Should Malaysia be concerned with the AUKUS pact? Why?
Of course. Malaysia, like the other Southeast Asian countries, is likely to bear the full brunt of a backlash, should military conflict between the US-led AUKUS and China take place. The arming of Australia with nuclear-powered submarines through AUKUS will, on one hand, set the tripartite on a collision path against China, thus resurrecting the specter of Cold War.
On the other hand, it is all poised to set the precedent of nuclear military technology transfer, thus risking to trigger a nuclear arms-race among the middle powers in the region. In the Malaysian perspective, we remain steadfast in our commitment to the ASEAN principle of Zone of Peace, Freedom and Neutrality (ZOPFAN) signed in 1971. This is compatible with the ideal of creating a nuclear-free area in the region.
What are China’s concerns with the AUKUS pact?
The strong response against AUKUS by China is comprehensible as the trilateral stakeholders have been displaying their intention to counter the perceived growing assertiveness of China in the region. In the Chinese perspective, the move is none other than creating a new anti-China partnership complementary to that of the Quadrilateral Security Dialogue in a U.S. bid to contain China in the region.
The Americans’ proactiveness in spearheading the security partnership is mainly to serve the U.S. interest of maintaining its maritime primacy worldwide. No doubt it’s consistent with the American principle of “making the world safe for the U.S.” in the name of safeguarding its national security, but it is certainly deemed a provocative saber-rattling at the doorstep of China.
With China’s intrusions into the region, i.e., the May 31 incident where 16 military planes flew into Malaysia’s maritime airspace and the 89 times of intrusions between 2016 and 2019, can Australia’s move, via the AUKUS, create a kind of balance in the region?
The alleged intrusions might have ruffled the feathers of Malaysia diplomatically, but it does not warrant the necessity to justify the inception of AUKUS as a counter-balance in the region.
The issue of alleged intrusions could be ironed out amicably between the two friendly nations through diplomatic means. Any contemplation to bring in a third party, notably the AUKUS, will only draw Malaysia into the escalating geopolitical rivalry between Beijing and Washington.
Malaysia’s Senior Minister (Security) Datuk Seri Hishammuddin Hussein has indicated that the Malaysian Government will meet with China on this. How will this meeting be perceived?
On his proposed meeting with China on AUKUS, it would be premature to judge or portray him as being ready to be dictated by Beijing. Instead, the AUKUS tripartite should take cognizant that the security partnership came as a surprise to the littoral states, including Malaysia.

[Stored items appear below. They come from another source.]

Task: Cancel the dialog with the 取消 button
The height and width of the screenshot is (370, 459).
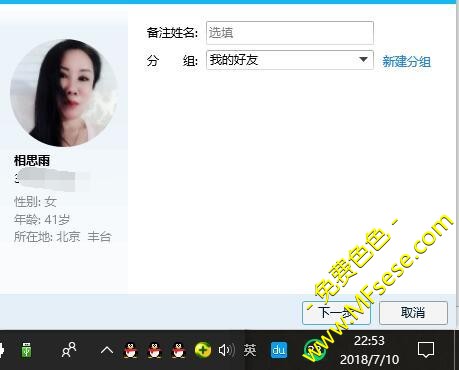Action: click(413, 313)
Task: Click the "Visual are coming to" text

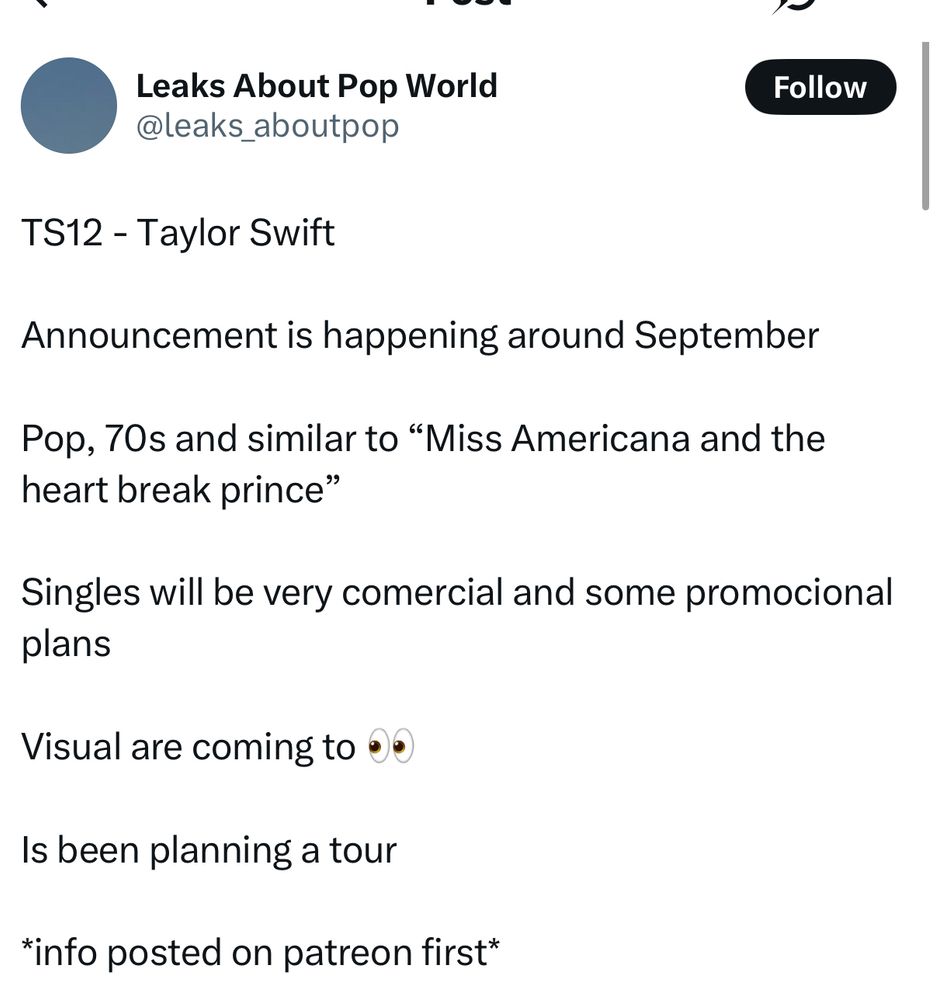Action: pos(188,747)
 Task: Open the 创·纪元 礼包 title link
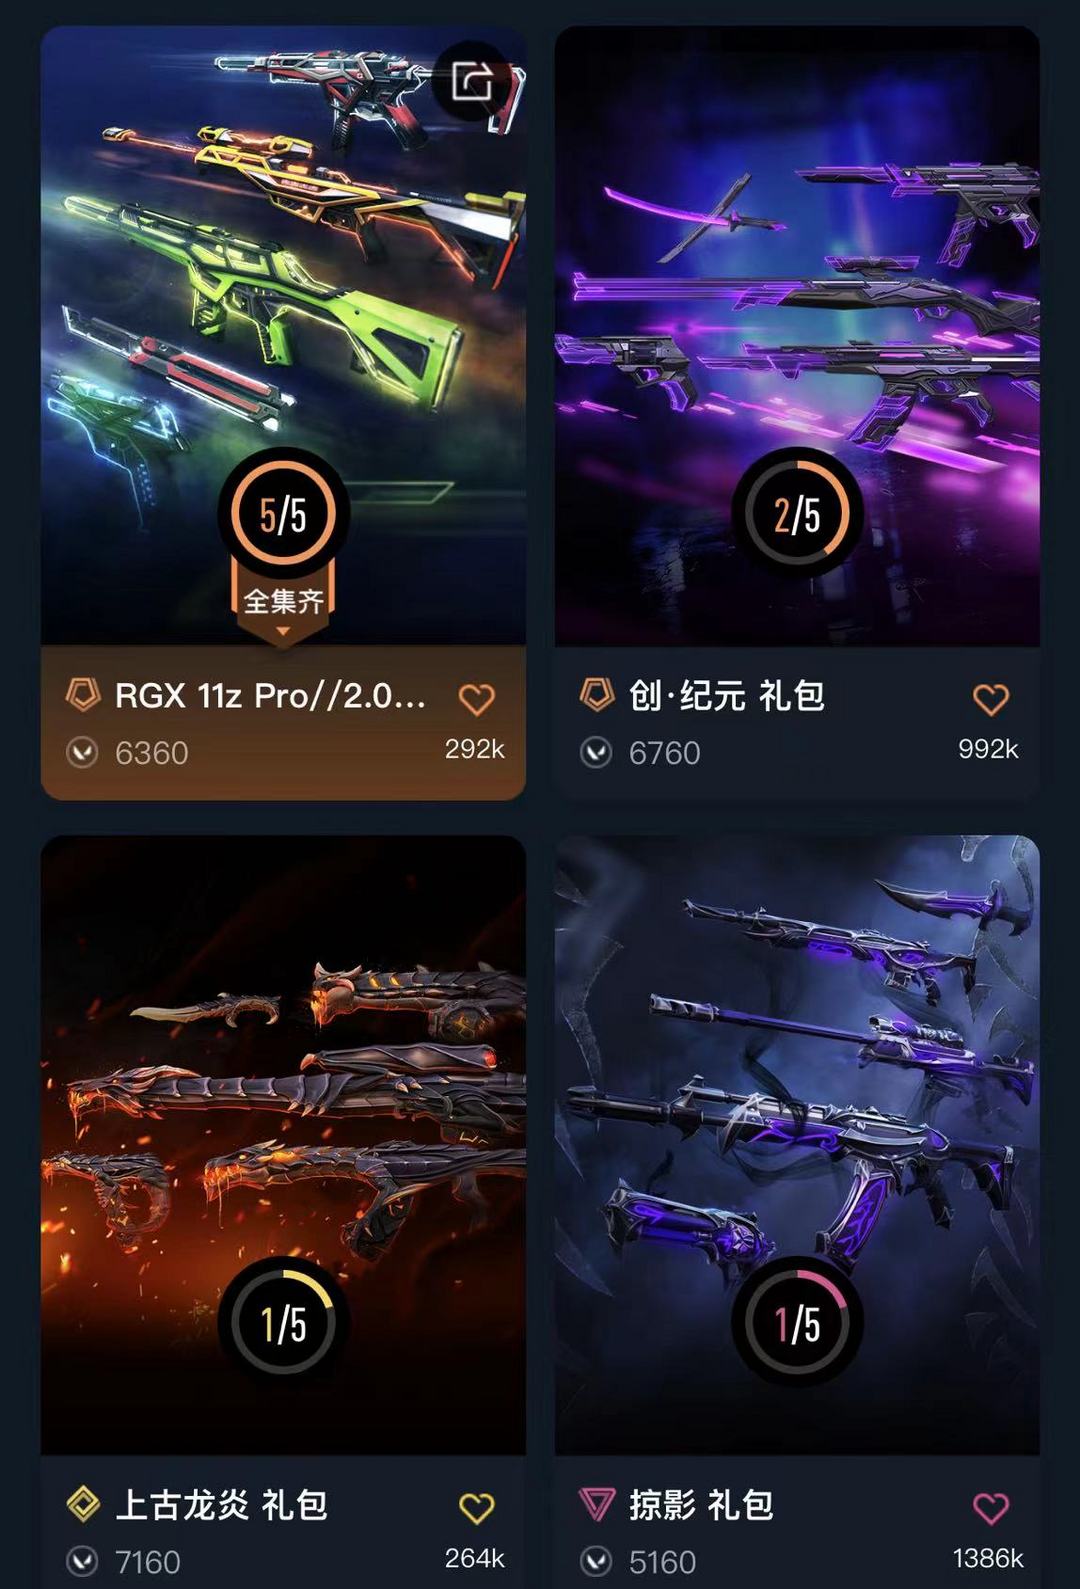727,695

This is deemed disrespectful to the region’s commitment to ZOPFAN under the ASEAN framework, thus indirectly prompting countries like Malaysia to heighten their hedge against the newly minted partnership. In this context, Datuk Seri Hishammuddin Hussein’s statement may have the wisdom of manifesting the nation’s bet on hedging.
The think-tank CNIA focuses on the “new dynamics of Asia” as said on the CNIA website. Please explain this “new dynamics”.

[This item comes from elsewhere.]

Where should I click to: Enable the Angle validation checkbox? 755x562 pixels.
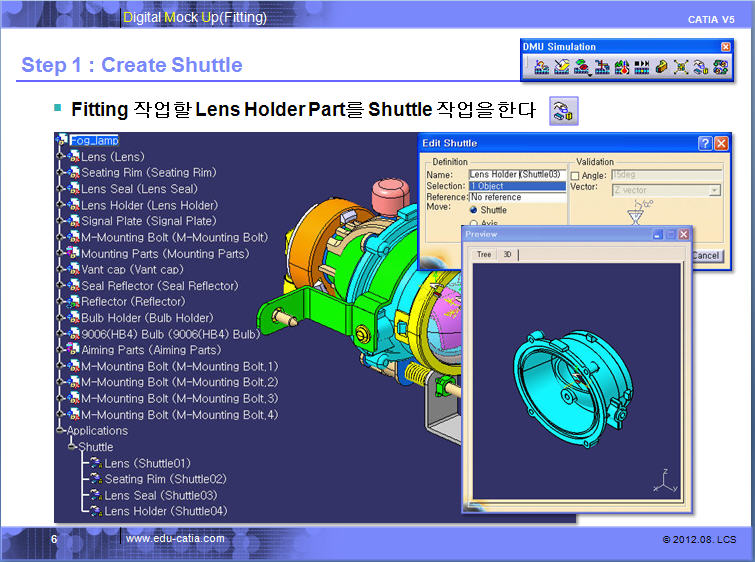pos(575,176)
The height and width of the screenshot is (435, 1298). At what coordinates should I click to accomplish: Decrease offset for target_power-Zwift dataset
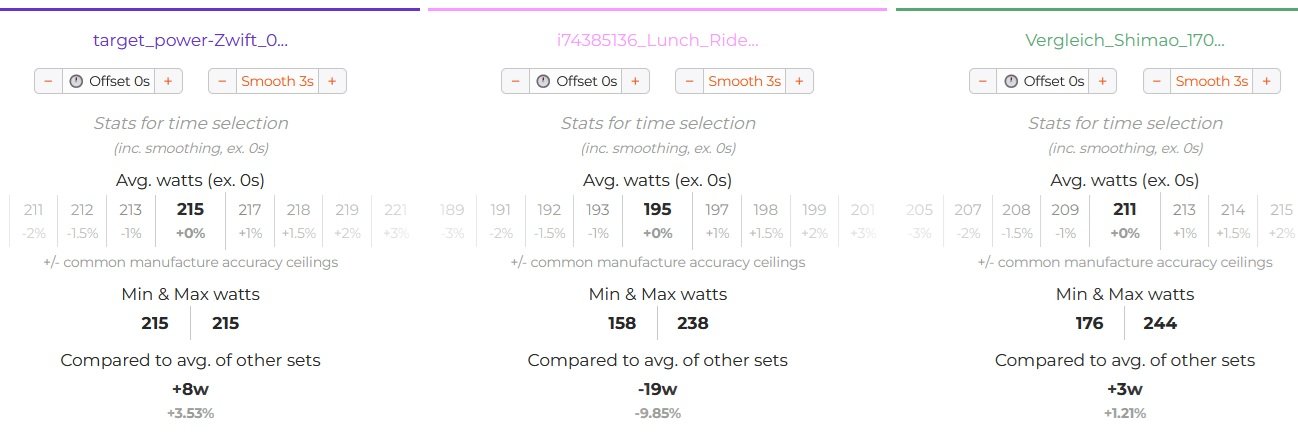(48, 81)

The 21st century has been projected as the Asian Century, characterized by its rise in economic prowess. Asia, having had its colonial past, is wary of incessant external interventionists intruding into the governance of the region. Asians should be allowed to have their free choices to determine their respective destiny.
Over the decades, Asians have been yearning for a peaceful environment for their desired economic development. Henceforth, any drastic interventionist moves aimed at sowing discord in the region is certainly deemed detrimental to their inherent interests.